Multi-wavelength observations of ground-based all-sky cameras are important for understanding the morphology and other characteristics of the aurora. National Institute of Polar Research (NIPR) is conducting the Phase X Research (Aurora X Project: FY2022~27). In the polar cap region, direct interaction between the solar wind and the atmosphere occurs, resulting in electron and ion precipitation over a wide energy range from several hundred eV (solar wind) to MeV (SEP).
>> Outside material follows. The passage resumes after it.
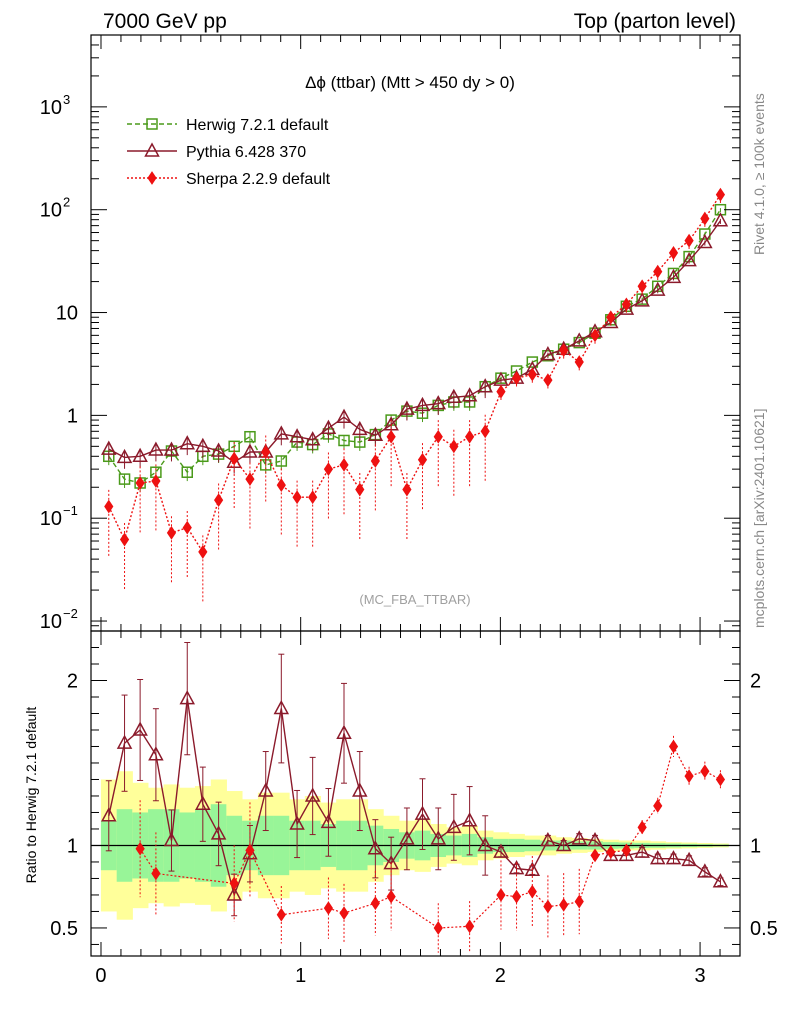  I want to click on x-tick-label: 1, so click(300, 976).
We developed 10 all-sky cameras for this project: four at Syowa Station starting in 2023, two each at Casey and Davis Stations of Australia, and two each at Dumont d’Urville and Concordia Stations of France and Italy in 2025. In addition, the Arctic Scandinavian cameras in 2024. We also started low-latitude aurora at Iitate observatory of PPARC since 2024.
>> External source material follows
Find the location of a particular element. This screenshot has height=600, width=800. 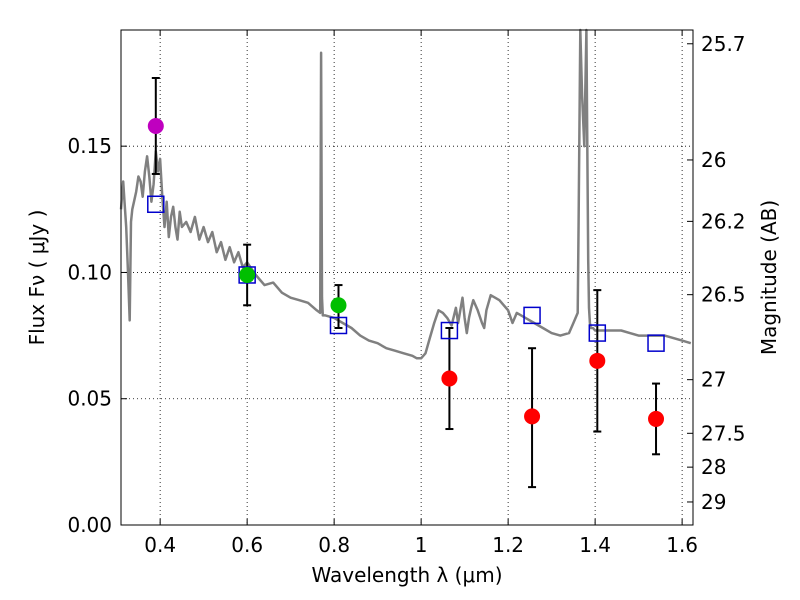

OCTAVES (Observation of CondiTion of ionized Atmosphere by VLF Experiment) is a VLF/LF ionosphere observation network that measures modification of electron density in the lower ionosphere. Low frequency (LF) and very low frequency (VLF) radio waves propagate between earth’s surface and lower edge of ionosphere (70-90km, approx.) at long distance. As modification of the lower ionosphere causes changes in received signal amplitude and phase, LF/VLF radio observation is a useful probe to detect variation of electron density in the lower ionosphere. Scientific targets of this network includes (1) Energetic particle precipitation from radiation belts, (2) Lightning effects on upper and middle atmospheres, (3) Solar X-ray flare and proton event effect on upper and middle atmospheres, (4) Effects of solar eclipse, atmospheric gravity waves, and sound wave on the lower ionosphere, and (5) Detection of gamma ray burst. More detailed information is found here.
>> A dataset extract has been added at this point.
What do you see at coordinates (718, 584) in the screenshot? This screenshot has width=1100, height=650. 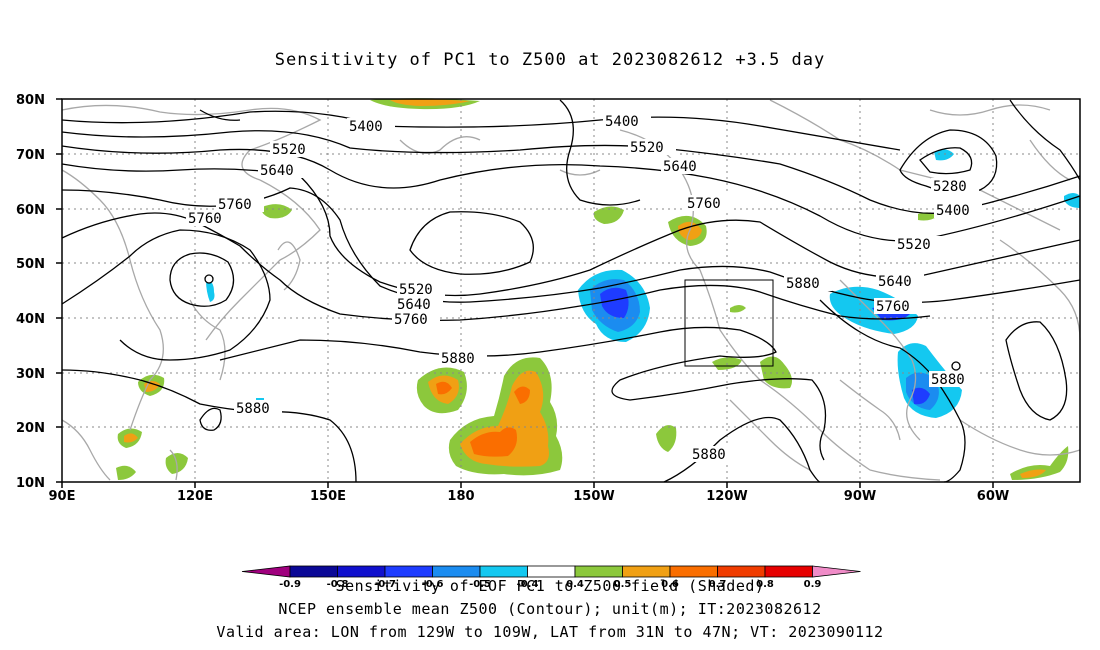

Pulsating aurora is one type of aurora which variates with a period of several seconds. Recently, it has been hypothesized that when the pulsating aurora occurs, high-energy electrons with energies of several hundred kiloelectron volts or more, called “killer electrons,” also precipitate at the same time. These “killer electrons” can penetrate to the middle atmosphere at low altitudes of tens of kilometers and may destroy the ozone. We started the discussion with American researchers in 2015 and proposed the LAMP rocket experiment to NASA. PPARC was responsible for the development of the two onboard cameras to observe aurora from space. The rocket successfully launched and observed the pulsating aurora immediately after a significant auroral breakup from Poker Flat, Alaska, on March 5, 2022. This observation revealed a one-to-one correspondence between killer electrons and pulsating auroral emission precisely for the first time in the world. Based on this achievement, we are now preparing for the next LAMP-2 rocket experiment, which is planned to enhance the linkage with ground-based radar and optical observations.